----- LISTING -----

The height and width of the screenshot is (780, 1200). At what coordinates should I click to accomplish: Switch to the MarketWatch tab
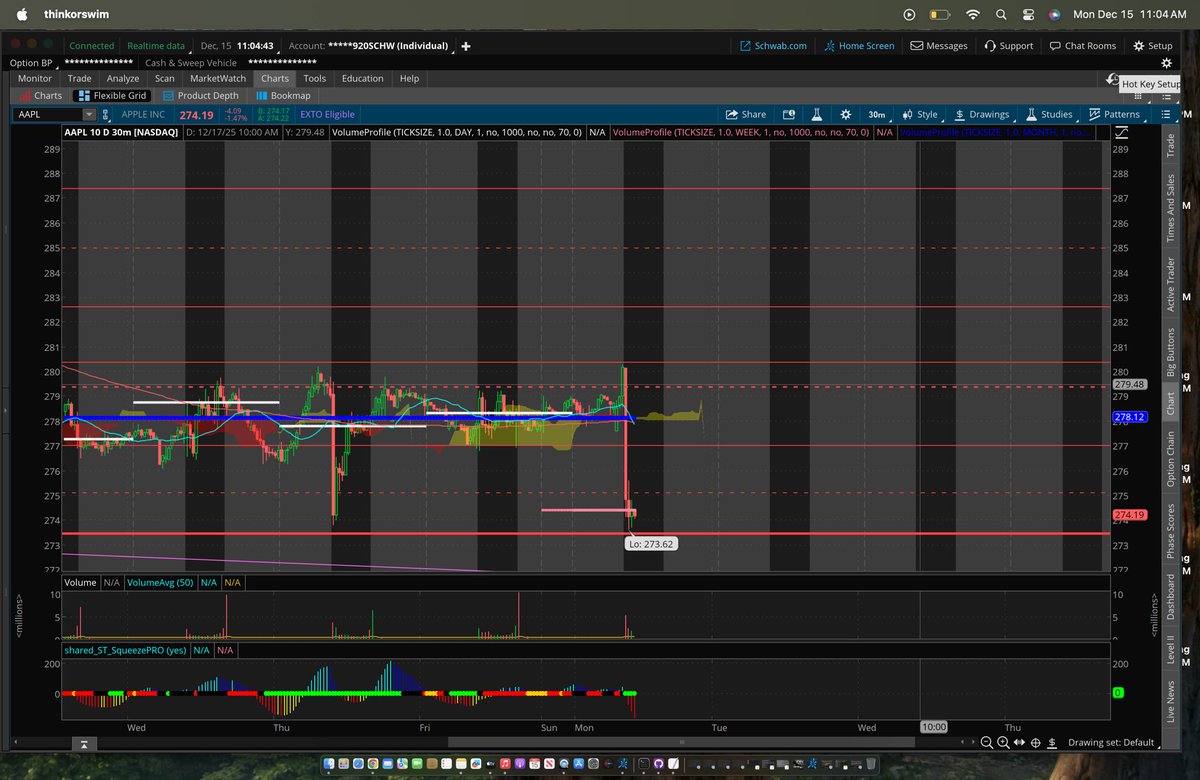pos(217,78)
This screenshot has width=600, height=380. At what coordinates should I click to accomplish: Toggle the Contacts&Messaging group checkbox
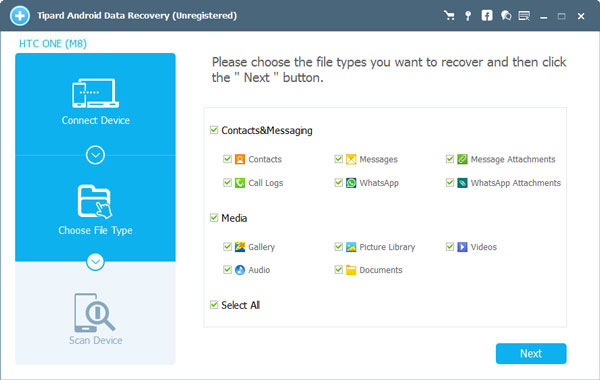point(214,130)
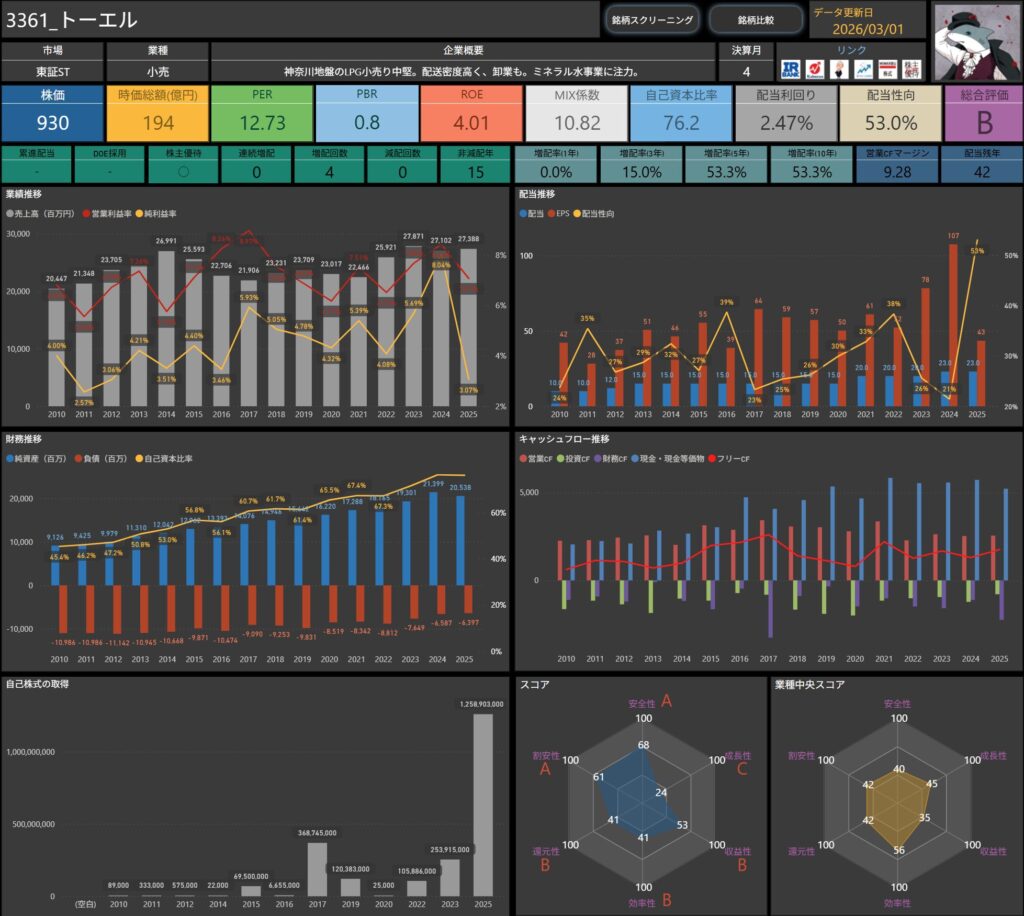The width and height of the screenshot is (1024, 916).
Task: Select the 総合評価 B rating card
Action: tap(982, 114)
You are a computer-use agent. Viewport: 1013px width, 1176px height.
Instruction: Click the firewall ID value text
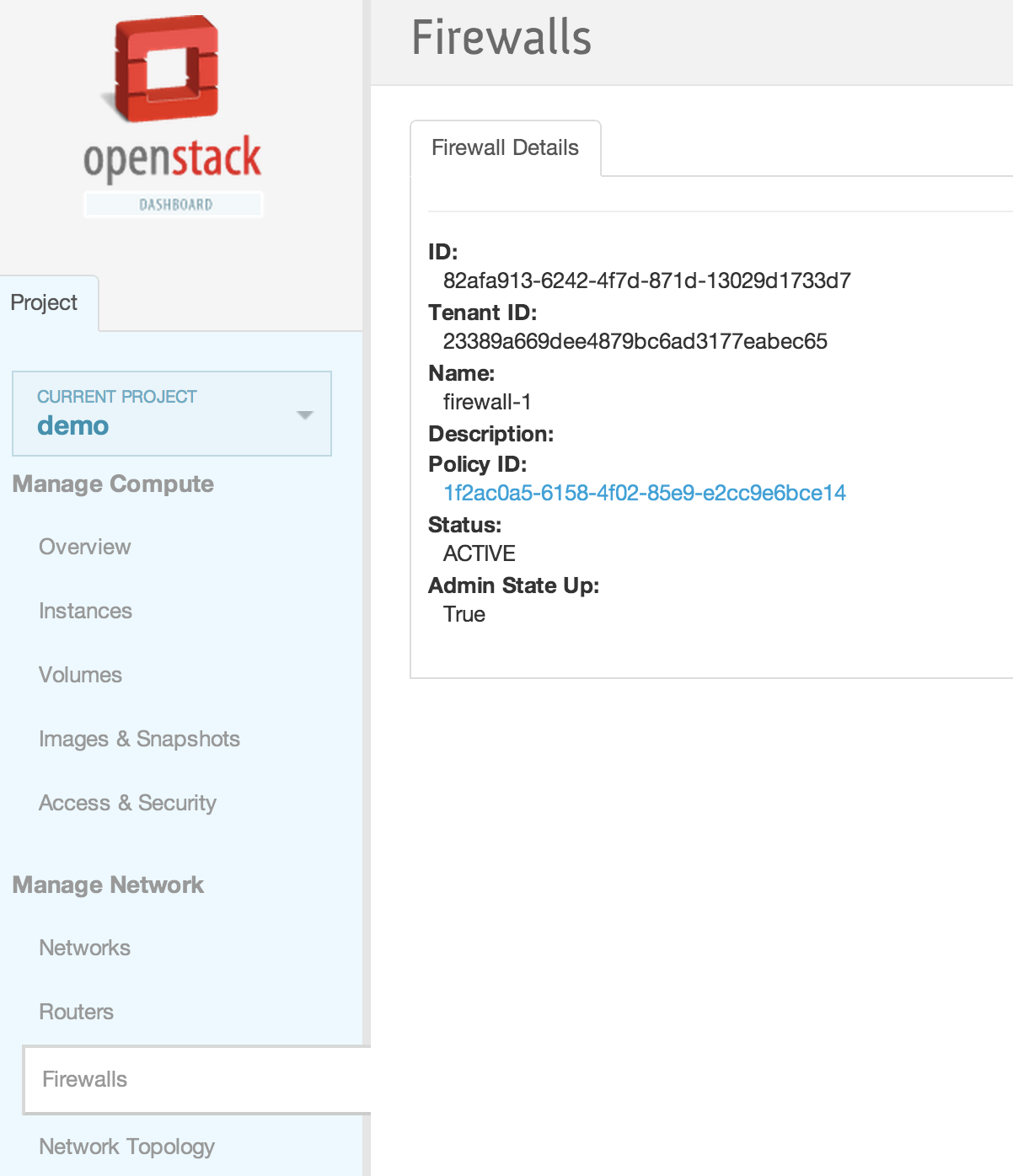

-----
----- LISTING -----

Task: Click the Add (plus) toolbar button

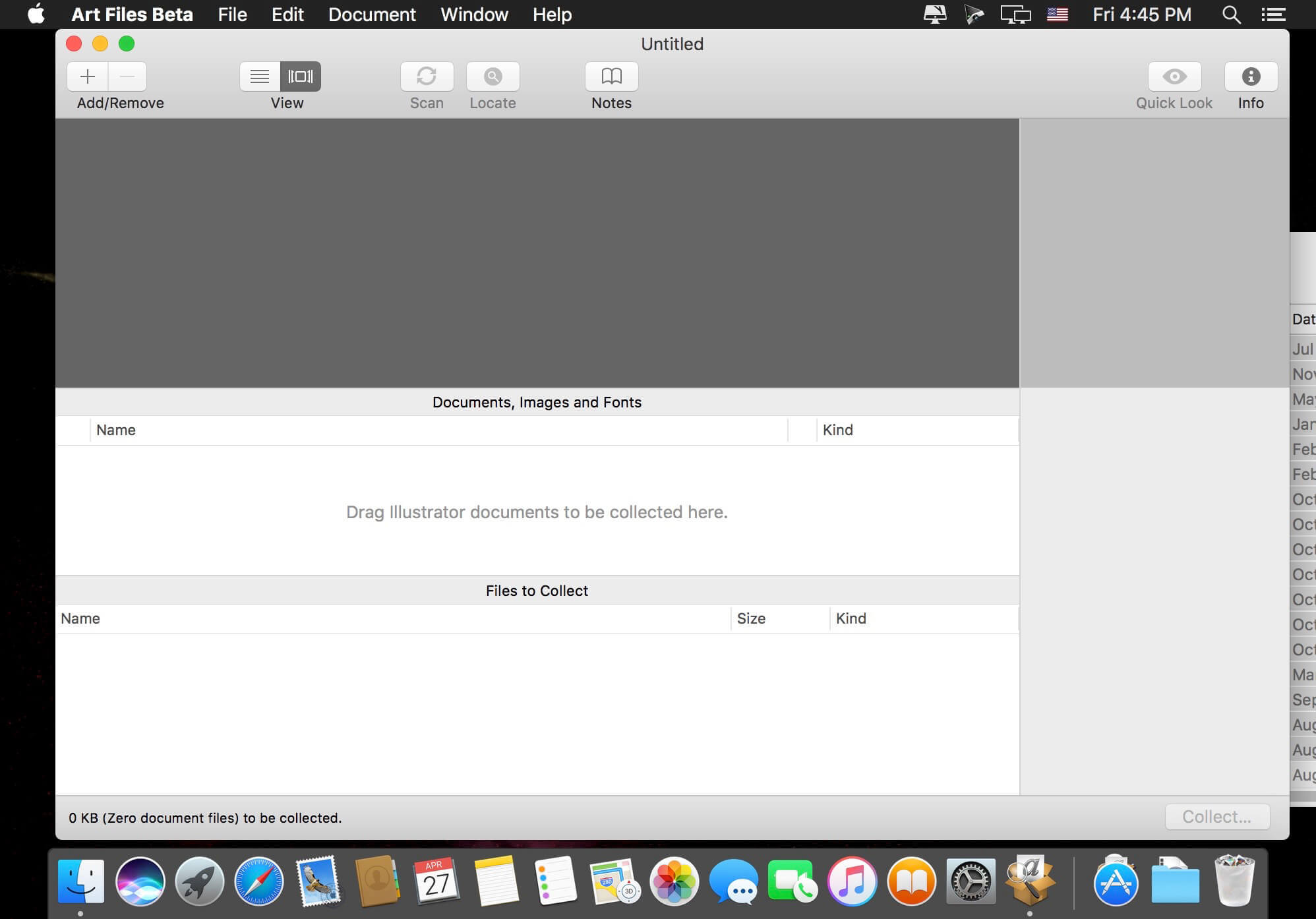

-----
----- LISTING -----

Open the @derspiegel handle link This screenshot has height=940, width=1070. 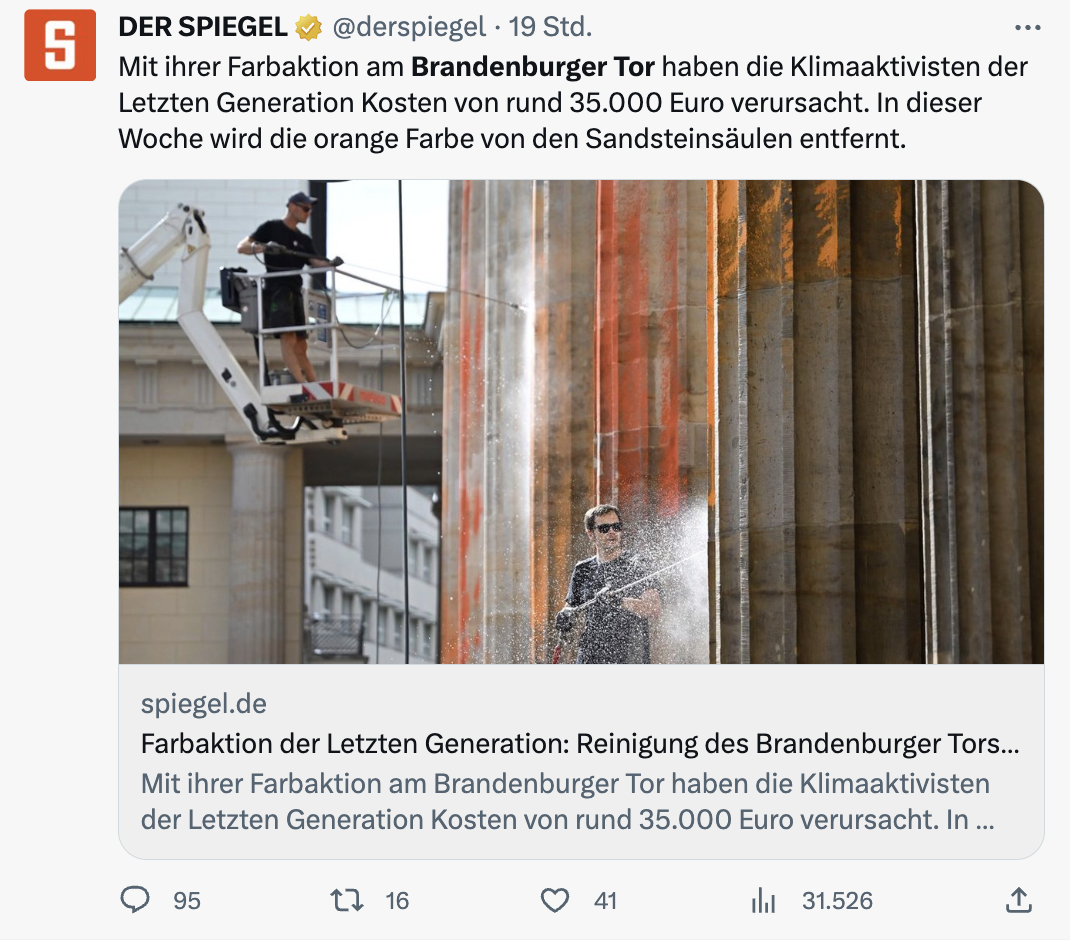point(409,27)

-----

**WHAT YOU HAVE TO DO**: Revise the items starting with the line containing "This screenshot has width=600, height=380." and going on through the line containing "Instruction: Click the firewall ID value text", putting "switch" in place of "checkbox" and changing nothing else. Leave the pictures out of your answer.

**EXERCISE OUTPUT**:
This screenshot has width=600, height=380. At what coordinates should I click to accomplish: Toggle the Contacts&Messaging group switch
point(214,130)
The width and height of the screenshot is (1024, 916).
Task: Select the 総合評価 B rating card
Action: tap(982, 114)
You are a computer-use agent. Viewport: 1013px width, 1176px height.
Instruction: Click the firewall ID value text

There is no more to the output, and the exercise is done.